(Records drawn from a dataset)
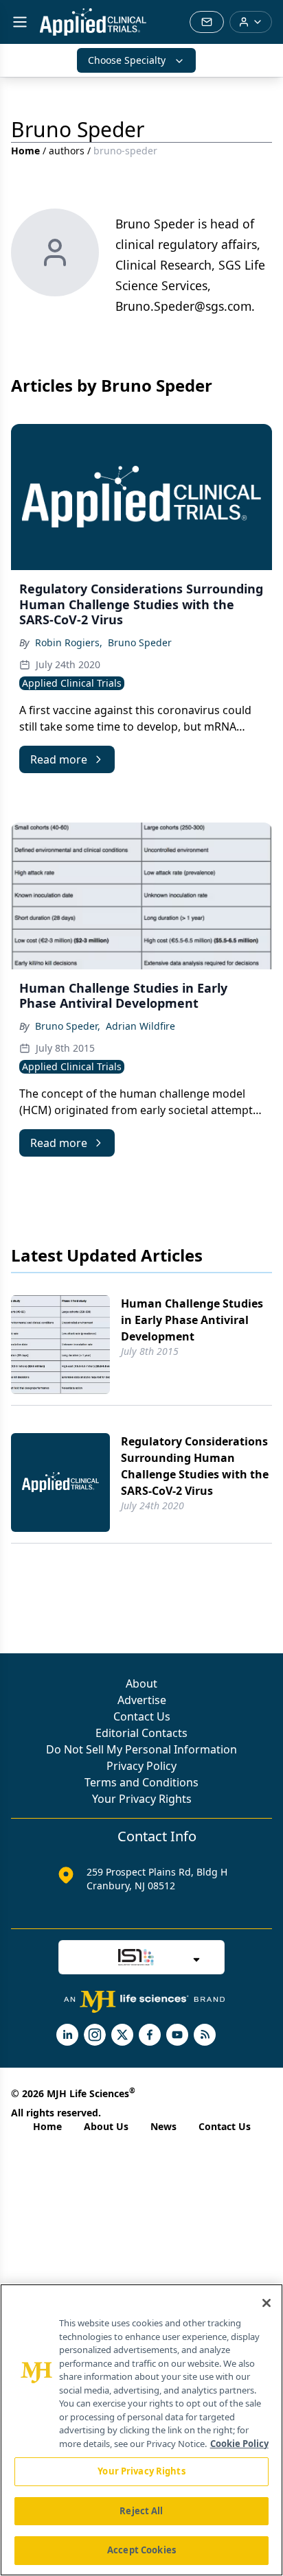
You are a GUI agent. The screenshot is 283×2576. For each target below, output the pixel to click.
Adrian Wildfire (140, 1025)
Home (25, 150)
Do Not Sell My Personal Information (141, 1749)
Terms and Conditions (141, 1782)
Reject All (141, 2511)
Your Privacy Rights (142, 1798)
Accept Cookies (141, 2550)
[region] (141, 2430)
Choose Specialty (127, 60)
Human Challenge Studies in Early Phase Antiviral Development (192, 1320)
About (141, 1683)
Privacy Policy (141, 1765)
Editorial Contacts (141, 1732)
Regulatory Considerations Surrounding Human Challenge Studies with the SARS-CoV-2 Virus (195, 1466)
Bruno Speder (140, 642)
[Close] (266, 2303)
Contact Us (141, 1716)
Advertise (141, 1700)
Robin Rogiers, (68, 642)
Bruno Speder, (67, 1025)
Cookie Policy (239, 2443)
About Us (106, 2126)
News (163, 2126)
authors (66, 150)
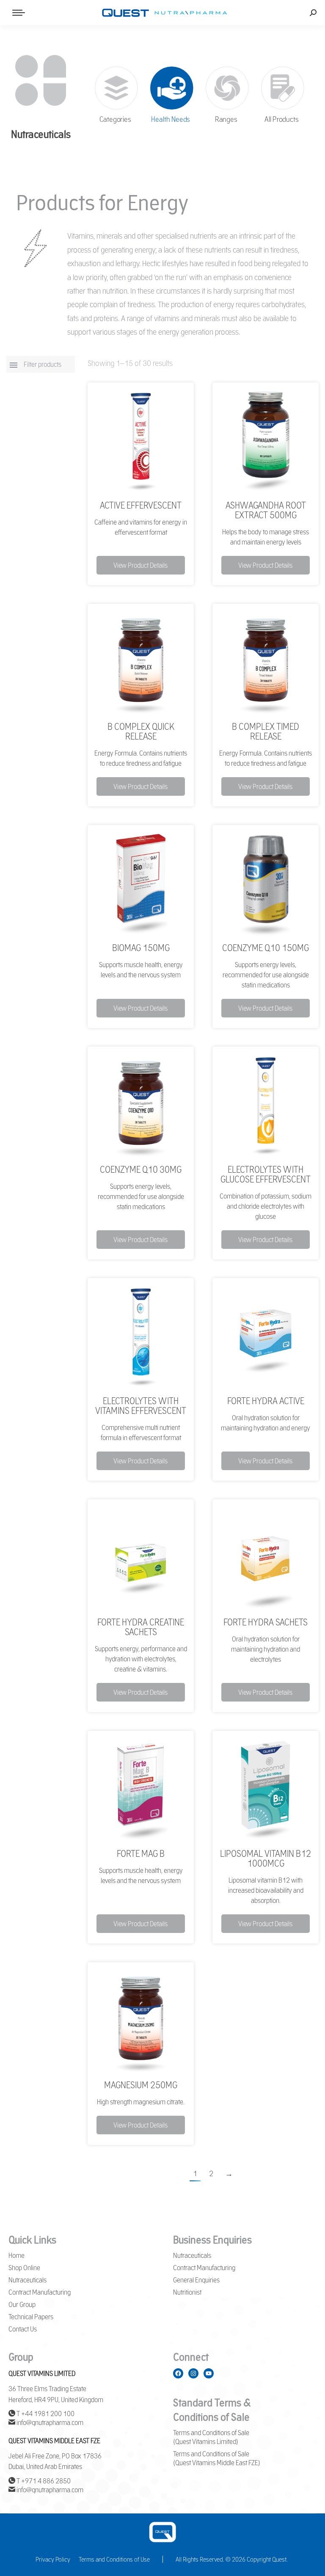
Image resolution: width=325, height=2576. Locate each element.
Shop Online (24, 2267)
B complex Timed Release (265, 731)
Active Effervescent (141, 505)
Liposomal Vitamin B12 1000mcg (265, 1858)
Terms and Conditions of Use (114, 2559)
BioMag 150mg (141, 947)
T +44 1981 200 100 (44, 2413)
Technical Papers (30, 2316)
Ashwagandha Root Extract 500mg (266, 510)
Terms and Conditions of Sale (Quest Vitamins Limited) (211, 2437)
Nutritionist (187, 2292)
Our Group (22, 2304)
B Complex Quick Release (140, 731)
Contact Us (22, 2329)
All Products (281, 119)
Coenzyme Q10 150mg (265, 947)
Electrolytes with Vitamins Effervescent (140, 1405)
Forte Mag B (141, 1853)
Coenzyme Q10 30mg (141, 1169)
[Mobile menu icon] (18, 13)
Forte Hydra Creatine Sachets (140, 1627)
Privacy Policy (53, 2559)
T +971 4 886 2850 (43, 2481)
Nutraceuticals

### WHAT YOU ARE ASKED TO DO
All lines in the preceding records that hold the word "Studies" need to be copied.

### SOLUTION TO THIS PROBLEM
Human Challenge Studies in Early Phase Antiviral Development (192, 1320)
Regulatory Considerations Surrounding Human Challenge Studies with the SARS-CoV-2 Virus (195, 1466)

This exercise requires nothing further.